For example, one system that was tested had a collection of 11 million objects (70 GB), and bup margin returned 45. That means a 46-bit
hash would be sufficient to avoid all collisions among that set of objects; each object in that repository could be uniquely identified by
its first 46 bits.
The number of bits needed seems to increase by about 1 or 2 for every doubling of the number of objects. Since SHA-1 hashes have 160 bits,
that leaves 115 bits of margin. Of course, because SHA-1 hashes are essentially random, it's theoretically possible to use many more bits
with far fewer objects.
If you're paranoid about the possibility of SHA-1 collisions, you can monitor your repository by running bup margin occasionally to see if
you're getting dangerously close to 160 bits.
OPTIONS --predict
Guess the offset into each index file where a particular object will appear, and report the maximum deviation of the correct answer
from the guess. This is potentially useful for tuning an interpolation search algorithm.
--ignore-midx
don't use .midx files, use only .idx files.

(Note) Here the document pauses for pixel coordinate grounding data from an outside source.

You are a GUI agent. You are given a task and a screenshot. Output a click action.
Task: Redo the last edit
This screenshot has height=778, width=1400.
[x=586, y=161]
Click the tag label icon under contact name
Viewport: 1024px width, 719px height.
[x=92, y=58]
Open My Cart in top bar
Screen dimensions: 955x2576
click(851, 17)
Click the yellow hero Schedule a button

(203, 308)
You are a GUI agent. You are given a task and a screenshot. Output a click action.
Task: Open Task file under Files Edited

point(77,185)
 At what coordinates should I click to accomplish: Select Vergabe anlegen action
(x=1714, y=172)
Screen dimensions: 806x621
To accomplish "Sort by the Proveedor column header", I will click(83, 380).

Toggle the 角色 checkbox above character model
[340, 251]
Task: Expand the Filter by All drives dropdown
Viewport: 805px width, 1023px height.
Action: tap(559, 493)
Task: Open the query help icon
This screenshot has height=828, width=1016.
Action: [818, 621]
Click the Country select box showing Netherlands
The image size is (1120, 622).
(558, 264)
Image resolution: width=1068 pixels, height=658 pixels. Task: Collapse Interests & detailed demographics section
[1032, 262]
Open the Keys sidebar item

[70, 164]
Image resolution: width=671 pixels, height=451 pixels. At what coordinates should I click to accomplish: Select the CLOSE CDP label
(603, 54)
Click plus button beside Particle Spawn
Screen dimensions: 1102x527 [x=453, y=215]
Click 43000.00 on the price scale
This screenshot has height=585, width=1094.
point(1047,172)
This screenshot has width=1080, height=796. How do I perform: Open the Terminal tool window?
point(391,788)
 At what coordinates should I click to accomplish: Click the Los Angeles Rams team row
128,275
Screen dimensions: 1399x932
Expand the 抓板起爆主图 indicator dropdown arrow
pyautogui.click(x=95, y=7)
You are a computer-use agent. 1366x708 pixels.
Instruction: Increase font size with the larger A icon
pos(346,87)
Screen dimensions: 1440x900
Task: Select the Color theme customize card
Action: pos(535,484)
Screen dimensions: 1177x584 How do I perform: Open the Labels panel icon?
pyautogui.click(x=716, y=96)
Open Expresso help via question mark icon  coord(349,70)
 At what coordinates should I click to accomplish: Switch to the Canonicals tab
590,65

This is only really useful when used with --predict.
EXAMPLE
$ bup margin
Reading indexes: 100.00% (1612581/1612581), done.
40
40 matching prefix bits
1.94 bits per doubling
120 bits (61.86 doublings) remaining
4.19338e+18 times larger is possible
Everyone on earth could have 625878182 data sets
like yours, all in one repository, and we would
expect 1 object collision.
$ bup margin --predict
PackIdxList: using 1 index.
Reading indexes: 100.00% (1612581/1612581), done.
915 of 1612581 (0.057%)
SEE ALSO bup-midx(1), bup-save(1)BUP
Part of the bup(1) suite.
AUTHORS
Avery Pennarun <apenwarr@gmail.com>.
Bup unknown-bup-margin(1)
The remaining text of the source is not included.